Erwin sees Levi’s hands tighten around the sleeves of his shirt, gripping his opposite forearms so tightly his knuckles go white. “It _hurts_ ,” Levi says. His voice cracks. “I get it, I hurt that kid, I fucked up, I didn’t listen, I should have been there, I won’t fucking do it again – just fucking let up, I _got it_ already.”

His voice goes watery and shakes and Erwin draws another calm circle over his back with his hand.

“I know you don’t like Flagon, and I know you don’t respect him,” Erwin says. “But he is a good soldier, and he is a good squad leader, and he wouldn’t have been promoted otherwise. You have only been on a handful of expeditions so far, and it is beyond arrogant of you to assume you know better than him. You cannot disobey him, or anyone else, like that outside the walls. You are lucky no one died because of your actions.”

“I _know_ ,” Levi says. “I fucking know.” Erwin hears grief and guilt in the words rather than pain this time.

“Good,” Erwin says. “You have nine more.”

Erwin doesn’t let up. He’d decreased the strength of the hits by a bit already and he doesn’t decrease them more. Erwin’s not sure when Levi starts crying, but it’s clear by thirty-five that he is.

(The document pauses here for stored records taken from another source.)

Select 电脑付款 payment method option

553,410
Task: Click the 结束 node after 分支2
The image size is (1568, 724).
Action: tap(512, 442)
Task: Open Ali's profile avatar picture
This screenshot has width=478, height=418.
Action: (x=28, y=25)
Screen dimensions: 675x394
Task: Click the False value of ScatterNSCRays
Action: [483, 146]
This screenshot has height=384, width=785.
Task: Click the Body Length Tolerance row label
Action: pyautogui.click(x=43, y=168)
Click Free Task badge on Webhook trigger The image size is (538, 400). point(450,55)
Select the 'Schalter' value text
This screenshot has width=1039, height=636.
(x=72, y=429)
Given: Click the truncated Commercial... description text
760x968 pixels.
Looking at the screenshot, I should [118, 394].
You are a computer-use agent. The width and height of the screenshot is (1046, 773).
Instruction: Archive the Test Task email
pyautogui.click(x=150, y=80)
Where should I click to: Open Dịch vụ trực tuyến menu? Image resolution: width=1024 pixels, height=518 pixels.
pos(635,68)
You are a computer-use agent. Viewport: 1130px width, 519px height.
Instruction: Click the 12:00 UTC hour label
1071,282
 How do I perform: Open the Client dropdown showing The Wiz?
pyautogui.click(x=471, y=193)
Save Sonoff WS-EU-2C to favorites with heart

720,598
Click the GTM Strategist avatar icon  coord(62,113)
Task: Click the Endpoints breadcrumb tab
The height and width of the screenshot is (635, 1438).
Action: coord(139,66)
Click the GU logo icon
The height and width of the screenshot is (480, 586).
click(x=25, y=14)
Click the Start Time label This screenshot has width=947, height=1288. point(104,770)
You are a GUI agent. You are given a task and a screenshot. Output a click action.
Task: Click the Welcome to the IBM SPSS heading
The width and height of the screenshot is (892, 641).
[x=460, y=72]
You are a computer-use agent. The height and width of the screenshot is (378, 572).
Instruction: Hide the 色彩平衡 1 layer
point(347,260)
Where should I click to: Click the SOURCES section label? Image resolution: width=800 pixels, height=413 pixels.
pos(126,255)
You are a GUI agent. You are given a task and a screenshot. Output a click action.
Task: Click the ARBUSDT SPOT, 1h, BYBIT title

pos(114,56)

His voice wavers and cracks and despite his efforts, a few sobs break through. He reminds Levi to breathe a couple of times, when his gasping grows painful sounding, and Erwin actually begins to grow concerned that he may pass out if he keeps it up. He waits for Levi to tell him it’s too much, but he doesn’t. Erwin finishes the forty hits.

He gives Levi a moment, running circles over his back while Levi groans in pain and gasps, tense and shaking, for a bit longer before he slowly starts to relax. Then Erwin removes his hand, opens his mouth.

“Don’t,” Levi says, head still down, so Erwin can’t see his face. “Just –” He cuts himself off.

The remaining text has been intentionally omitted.